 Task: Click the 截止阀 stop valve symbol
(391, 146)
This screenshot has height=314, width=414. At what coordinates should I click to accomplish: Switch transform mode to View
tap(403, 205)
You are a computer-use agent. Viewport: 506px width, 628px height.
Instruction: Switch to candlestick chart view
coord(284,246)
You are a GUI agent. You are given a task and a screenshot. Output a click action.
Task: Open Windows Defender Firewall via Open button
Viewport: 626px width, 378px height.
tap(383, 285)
==
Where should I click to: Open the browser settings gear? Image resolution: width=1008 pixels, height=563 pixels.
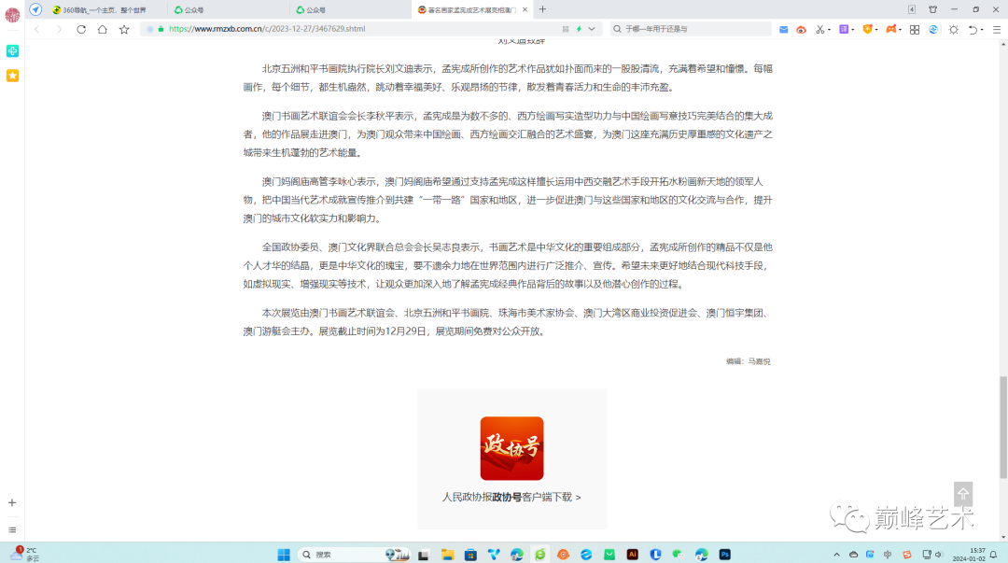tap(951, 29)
...
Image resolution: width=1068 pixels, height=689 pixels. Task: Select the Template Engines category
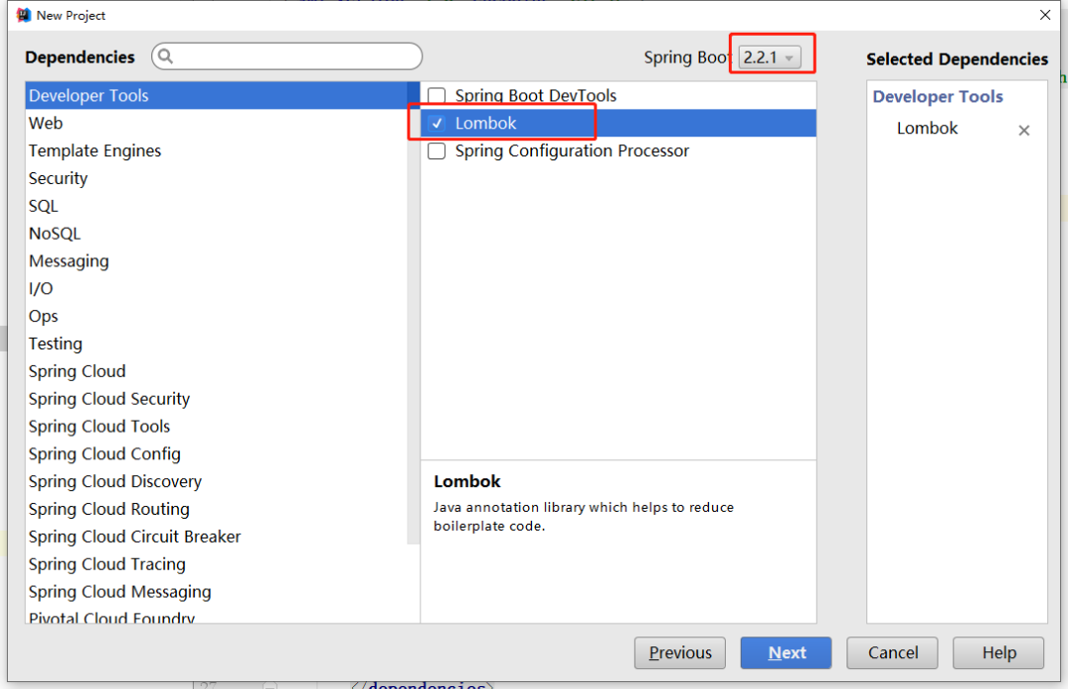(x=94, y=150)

## Task statement
Using the records above, give the number of lines in which the word "agent" occurs, and nothing else.

## Answer section
2